Robert Crumb is a cartoonist known for his controversial illustrations. He is often compared to Will Eisner in his depiction of the human condition. During an LSD filled period of Crumb’s life he came up with several characters including Mr. Natural, Angelfood McSpade, and Mr. Snoid. Crumb was a leading force in the start of underground comics. He began selling his underground comics “Zap #1” and “Zap #0” from his son Jesse’s baby carriage on the street in 1968. Underground comics (or comix) are self-published comic books that have content not approved by the Comics Code Authority. Crumb describes himself as “all over the map in ’69…. I was chasing women all over the place.” In this same year he made the comics “Big Ass” and “Snatch 3.”Crumb’s art style is a strange combination of sexually graphic and oddly cute. His more controversial pieces contain racialized caricatures and hyper-sexualized women. His controversial treatment of sex and drugs makes him the perfect illustrator for the works of Charles Bukowski.

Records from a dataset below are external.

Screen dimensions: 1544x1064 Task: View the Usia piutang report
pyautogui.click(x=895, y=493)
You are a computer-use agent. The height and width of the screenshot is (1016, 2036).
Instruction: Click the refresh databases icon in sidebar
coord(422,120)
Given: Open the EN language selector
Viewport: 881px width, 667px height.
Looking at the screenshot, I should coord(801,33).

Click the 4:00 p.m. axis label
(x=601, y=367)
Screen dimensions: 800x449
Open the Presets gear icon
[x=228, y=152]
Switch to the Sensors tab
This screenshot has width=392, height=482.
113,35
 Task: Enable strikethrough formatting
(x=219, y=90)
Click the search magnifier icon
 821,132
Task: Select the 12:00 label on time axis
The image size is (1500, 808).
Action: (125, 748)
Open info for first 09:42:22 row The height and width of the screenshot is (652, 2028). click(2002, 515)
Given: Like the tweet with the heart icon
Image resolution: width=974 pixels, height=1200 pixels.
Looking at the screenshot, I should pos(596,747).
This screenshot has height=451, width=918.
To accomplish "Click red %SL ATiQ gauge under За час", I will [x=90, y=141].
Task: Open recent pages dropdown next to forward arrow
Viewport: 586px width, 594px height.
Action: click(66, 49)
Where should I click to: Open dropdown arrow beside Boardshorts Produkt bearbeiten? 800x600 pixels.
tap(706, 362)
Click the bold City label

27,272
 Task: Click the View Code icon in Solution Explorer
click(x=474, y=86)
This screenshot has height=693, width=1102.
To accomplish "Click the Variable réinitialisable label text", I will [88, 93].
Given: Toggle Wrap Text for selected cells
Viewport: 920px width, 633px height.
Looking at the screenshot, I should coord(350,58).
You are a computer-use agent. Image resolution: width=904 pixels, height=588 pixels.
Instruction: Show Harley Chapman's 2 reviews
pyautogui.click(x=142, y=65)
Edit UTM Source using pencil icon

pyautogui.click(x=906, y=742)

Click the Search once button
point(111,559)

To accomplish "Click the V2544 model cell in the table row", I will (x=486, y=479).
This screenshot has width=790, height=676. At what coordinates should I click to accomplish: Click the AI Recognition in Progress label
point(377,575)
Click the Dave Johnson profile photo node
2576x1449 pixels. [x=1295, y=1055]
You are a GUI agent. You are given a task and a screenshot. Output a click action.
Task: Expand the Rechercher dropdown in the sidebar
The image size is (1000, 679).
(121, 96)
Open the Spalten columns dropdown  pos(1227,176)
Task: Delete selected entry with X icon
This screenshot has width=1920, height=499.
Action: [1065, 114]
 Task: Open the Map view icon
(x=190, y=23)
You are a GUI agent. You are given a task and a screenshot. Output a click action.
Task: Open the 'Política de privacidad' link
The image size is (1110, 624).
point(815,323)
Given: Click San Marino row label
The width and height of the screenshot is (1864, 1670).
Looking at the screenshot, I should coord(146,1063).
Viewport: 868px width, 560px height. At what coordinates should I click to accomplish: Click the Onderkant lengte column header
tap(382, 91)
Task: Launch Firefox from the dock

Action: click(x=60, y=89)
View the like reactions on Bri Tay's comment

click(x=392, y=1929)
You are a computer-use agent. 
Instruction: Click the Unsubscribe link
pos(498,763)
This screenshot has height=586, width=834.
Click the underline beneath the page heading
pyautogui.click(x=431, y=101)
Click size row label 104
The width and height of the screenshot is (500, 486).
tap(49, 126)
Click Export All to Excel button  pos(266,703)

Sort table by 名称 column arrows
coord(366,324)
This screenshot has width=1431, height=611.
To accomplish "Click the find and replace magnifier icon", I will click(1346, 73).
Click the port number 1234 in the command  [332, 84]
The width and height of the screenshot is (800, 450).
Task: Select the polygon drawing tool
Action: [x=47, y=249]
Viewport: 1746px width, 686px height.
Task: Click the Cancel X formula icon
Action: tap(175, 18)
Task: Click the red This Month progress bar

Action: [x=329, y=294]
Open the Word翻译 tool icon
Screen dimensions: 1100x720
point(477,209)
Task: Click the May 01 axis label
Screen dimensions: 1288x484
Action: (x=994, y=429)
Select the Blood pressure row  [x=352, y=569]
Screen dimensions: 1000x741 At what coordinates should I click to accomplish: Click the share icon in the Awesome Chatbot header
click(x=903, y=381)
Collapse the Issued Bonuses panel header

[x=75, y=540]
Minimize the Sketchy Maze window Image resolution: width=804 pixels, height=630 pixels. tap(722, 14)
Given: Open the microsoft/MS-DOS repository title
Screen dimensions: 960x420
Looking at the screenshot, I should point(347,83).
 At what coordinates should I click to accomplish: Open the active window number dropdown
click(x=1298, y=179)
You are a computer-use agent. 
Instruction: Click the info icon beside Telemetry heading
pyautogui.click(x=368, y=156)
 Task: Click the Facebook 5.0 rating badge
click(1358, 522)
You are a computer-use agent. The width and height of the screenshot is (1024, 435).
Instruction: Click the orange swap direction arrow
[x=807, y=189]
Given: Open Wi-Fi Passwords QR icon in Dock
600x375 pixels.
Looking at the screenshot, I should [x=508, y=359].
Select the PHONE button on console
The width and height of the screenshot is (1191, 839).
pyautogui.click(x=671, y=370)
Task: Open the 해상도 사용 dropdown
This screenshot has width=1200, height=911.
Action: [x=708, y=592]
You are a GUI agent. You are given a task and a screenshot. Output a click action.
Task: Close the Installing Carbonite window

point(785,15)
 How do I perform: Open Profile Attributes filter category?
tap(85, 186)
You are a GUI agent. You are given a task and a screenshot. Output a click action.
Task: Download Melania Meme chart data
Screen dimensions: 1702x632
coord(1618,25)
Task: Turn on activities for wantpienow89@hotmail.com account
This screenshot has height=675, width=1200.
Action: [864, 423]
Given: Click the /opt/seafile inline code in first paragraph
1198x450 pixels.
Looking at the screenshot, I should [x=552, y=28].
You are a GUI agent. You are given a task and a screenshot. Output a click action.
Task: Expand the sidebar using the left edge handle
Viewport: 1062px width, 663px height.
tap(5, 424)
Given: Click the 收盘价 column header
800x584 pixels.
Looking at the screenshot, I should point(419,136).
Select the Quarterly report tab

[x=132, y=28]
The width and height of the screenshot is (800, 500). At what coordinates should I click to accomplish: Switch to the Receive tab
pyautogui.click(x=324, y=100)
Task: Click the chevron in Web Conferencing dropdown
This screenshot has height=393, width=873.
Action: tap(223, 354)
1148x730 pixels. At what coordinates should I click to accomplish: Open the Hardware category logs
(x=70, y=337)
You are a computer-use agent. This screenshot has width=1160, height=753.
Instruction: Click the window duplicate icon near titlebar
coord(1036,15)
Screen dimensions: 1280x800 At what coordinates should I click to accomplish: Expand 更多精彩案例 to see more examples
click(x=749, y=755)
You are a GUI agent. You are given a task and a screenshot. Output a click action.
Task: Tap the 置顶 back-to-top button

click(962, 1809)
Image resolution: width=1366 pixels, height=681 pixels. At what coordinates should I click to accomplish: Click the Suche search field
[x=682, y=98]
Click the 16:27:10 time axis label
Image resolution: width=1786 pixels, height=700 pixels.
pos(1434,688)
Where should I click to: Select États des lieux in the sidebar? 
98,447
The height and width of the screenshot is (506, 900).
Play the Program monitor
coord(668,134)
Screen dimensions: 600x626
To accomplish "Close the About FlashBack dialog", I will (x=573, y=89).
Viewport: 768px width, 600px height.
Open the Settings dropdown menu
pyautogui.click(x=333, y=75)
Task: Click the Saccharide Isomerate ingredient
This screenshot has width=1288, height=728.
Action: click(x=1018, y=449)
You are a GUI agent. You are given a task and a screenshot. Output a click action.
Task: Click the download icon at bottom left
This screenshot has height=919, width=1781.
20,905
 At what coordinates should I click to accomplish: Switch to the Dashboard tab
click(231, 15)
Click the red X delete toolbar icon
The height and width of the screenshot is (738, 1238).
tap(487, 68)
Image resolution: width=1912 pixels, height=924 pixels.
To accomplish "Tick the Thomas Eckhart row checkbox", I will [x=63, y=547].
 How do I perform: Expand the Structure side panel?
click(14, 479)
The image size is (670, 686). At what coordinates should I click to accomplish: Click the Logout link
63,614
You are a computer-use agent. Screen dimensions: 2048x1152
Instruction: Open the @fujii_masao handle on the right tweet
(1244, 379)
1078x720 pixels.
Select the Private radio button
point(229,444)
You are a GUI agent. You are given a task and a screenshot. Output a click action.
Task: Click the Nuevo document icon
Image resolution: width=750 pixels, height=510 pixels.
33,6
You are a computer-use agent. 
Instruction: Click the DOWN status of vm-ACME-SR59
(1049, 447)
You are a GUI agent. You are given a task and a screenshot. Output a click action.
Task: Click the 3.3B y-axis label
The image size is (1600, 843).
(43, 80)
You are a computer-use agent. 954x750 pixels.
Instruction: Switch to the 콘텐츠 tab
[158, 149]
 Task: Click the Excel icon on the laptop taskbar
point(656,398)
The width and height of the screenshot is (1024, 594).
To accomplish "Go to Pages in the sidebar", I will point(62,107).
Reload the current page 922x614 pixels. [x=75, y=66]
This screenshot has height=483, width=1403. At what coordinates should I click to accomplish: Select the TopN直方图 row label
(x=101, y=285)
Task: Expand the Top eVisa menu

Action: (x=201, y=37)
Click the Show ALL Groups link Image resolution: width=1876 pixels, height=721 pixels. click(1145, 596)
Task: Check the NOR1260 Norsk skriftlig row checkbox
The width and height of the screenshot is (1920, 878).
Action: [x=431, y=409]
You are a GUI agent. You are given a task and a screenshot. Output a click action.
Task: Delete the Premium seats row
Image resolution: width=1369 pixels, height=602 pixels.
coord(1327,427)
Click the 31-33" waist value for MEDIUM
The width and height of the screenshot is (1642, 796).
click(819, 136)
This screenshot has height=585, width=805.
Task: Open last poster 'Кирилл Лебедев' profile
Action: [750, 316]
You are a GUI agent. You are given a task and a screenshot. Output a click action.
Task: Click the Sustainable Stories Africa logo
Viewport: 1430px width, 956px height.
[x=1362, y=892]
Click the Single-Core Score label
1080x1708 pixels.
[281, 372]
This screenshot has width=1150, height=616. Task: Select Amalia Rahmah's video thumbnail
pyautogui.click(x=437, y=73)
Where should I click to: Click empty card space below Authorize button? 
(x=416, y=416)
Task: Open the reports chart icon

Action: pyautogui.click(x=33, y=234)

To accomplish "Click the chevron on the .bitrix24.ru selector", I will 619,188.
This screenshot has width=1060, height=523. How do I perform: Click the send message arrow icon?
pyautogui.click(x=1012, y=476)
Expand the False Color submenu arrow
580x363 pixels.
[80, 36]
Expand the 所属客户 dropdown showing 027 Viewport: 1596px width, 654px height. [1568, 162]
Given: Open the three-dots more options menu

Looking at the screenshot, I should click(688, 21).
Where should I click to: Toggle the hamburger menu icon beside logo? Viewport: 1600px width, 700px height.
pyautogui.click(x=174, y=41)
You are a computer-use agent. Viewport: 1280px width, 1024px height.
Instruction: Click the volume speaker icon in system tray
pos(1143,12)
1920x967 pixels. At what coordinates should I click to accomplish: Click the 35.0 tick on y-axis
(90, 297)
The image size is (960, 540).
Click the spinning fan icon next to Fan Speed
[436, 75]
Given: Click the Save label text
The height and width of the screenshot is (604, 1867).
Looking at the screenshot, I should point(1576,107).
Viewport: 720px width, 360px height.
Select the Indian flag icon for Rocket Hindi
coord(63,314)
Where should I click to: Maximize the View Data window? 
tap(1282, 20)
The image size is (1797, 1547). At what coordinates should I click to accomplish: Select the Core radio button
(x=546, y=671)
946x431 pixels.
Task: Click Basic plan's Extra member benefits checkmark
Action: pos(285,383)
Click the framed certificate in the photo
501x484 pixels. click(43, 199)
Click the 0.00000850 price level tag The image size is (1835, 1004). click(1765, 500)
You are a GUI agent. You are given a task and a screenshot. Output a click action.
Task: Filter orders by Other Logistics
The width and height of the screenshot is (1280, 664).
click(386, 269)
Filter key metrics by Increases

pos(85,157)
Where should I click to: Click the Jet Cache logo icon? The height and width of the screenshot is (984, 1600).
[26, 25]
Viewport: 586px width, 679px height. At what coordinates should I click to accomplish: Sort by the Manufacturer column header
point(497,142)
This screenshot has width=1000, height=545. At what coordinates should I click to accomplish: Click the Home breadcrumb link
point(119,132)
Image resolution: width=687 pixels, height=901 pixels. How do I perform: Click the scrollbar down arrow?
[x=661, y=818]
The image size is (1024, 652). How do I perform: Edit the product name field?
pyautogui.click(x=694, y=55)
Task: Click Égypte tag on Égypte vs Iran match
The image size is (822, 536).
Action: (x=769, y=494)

Bukowski is a novelist and poet. The voice of his poetry and novels echoes the illustrating style of Crumb: very straight forward, often times vulgar, and depicting the human condition in intimate detail. The title of one of his better known works, Notes of a Dirty Old Man, seems to sum up his writing style perfectly. Bukowski’s work addresses the daily life experienced by the American poor, much of his work being somewhat autobiographical. He discusses his relationships with women, alcohol, and writing.
Crumb’s art and Bukowski’s writing are a natural fit. In the 80’s they collaborated on several projects. I wish they had been able to collaborate more. It isn’t often that you find an illustrator and author that complement each other as naturally as they do.
The above image is a page from the short story Bring Me Your Love. In this story, the main character is a man whose personality resembles the main character of most Bukowski stories. He goes through life rather aimlessly, killing time by drinking and having sex. His wife is in a mental hospital. This picture is from a scene where he goes to visit her. This image shows how straight forward both Bukowski and Crumb are with their art.